Although the concept of mRNA vaccines dates back to the previous century (Ying H et al, 1999), 2020 saw mRNA vaccines abruptly thrust into the limelight because of the emergence of COVID-19, severe acute respiratory syndrome coronavirus 2 (SARS-CoV-2).

mRNA vaccines that have been designed to address COVID-19

Two mRNA vaccines, COMIRNATY^® (BNT162b2), which is made by Pfizer and BioNTech, and Spikevax^® (mRNA-1273), which is made by Moderna, have had their BLAs approved by the United States Food and Drug Administration but are still being manufactured and administered under Emergency Use Authorization status.

Immune responses generated by COVID-19 mRNA vaccines

Innate immune responses

The first step toward immunogenicity begins with the innate immune system. After injection and uptake by the myocyte, it is postulated that the antigen is transferred via a cross priming mechanism to bone marrow-derived antigen presenting cells that then induce MHC class-I restricted CD8⁺ T cells (Lazzaro S et al, 2015) in the periphery and in germinal centers (GCs). A certain portion of the vaccine must directly find its way to the lymph nodes as GCs contain vaccine mRNA and spike antigen up to 8 weeks postvaccination (Röltgen K et al, 2022).

The BNT162b2 SARS-CoV-2 mRNA vaccine modulates both monocytes and natural killer (NK) cells, the two main populations that are responsible for innate immune responses to pathogens.
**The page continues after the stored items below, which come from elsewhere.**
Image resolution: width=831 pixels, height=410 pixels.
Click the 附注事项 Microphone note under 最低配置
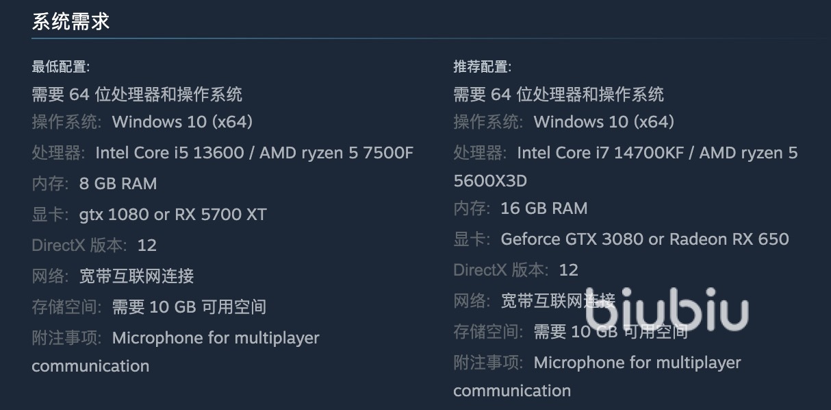[x=215, y=338]
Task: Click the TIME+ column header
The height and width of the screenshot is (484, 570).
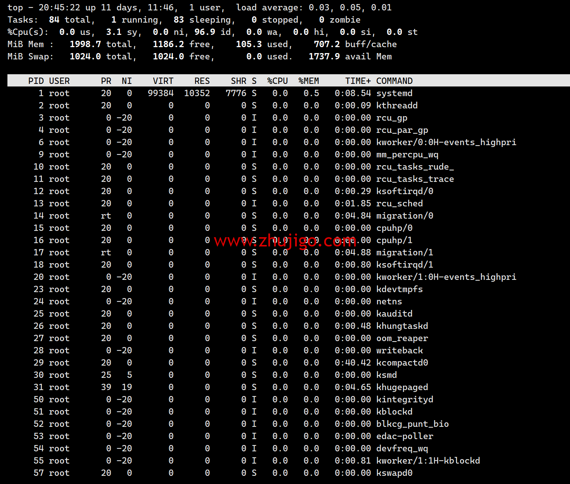Action: point(358,81)
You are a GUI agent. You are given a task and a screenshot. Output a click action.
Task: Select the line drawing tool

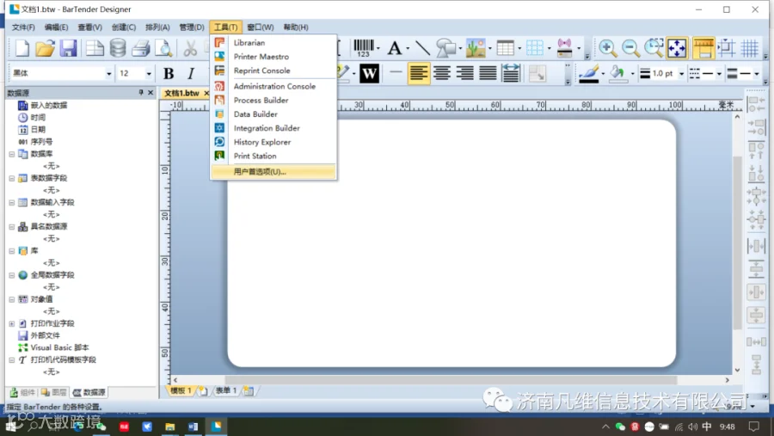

It has been shown that vaccination significantly increased: 1) classical and intermediate inflammatory monocytes, 2) CD56^bright, CD56^dim, and CD56^dim/CD16^dim NK cells, and 3) IFN-γ+ production as well as perforin and granzyme content by NK cells (Saresella M et al, 2022).

The innate immune response in response to vaccination likely is very different than that which occurs during an actual COVID-19 infection for the following reasons:

• Positron-emission tomography scans of recently mRNA vaccinated people showed what was described as an increased acute inflammatory reaction in deltoid muscle followed by immune reaction in the lymph nodes linked to humoral immunity (Kubota K et al, 2022).
• Viral single-stranded mRNA is inherently immunogenic as it is a pathogen-associated molecular pattern molecule that is detected by endosomal Toll-like receptors TLR7 and TLR8 (Zhang Z et al, 2016; Tanji H et al, 2015). However, modified RNAs have nonatural bases, such pseudouridine (Karikó K et al, 2008; Carlile TM et al, 2014) and 1-methylpseudouridine (Andries O et al, 2014) that facilitate translation but attenuate immunogenicity (Karikó K et al, 2011; Karikó K et al, 2008; Kariko K et al, 2008) and prevent the activation of TLR7, TLR8 and other innate immune sensors (Anderson BR et al, 2010; Anderson BR et al, 2011).
• COVID-19 mRNA vaccines disrupt and do not elicit immune responses through Type I interferon signaling, which has been demonstrated to be very important to overcoming COVID-19 infections (Seneff S et al, 2022).

Adaptive immune responses

T-cell -generated responses mRNA vaccines

COVID-19 mRNA vaccines have been shown to be capable of producing antigen protein along with concomitant innate immune responses that prime both CD8⁺ and CD4⁺ T-cells to differentiate into effector and memory subsets (Teijaro JR et al, 2021). Moreover, circulating spike protein-specific follicular helper T-cells (T_FH) cells, which represent a specialized subset of CD4⁺ T cells that provide critical signals for B cell maturation (Pardi N et al, 2018), correlate with neutralizing antibodies and increase during early convalescence (Boppana S et al, 2021). T_FH cells peak one week after the second immunization and are maintained for at least another six months (Mudd PA .et al, 2022); it remains to be deciphered how long spike protein-specific T_FH cells persist after vaccination.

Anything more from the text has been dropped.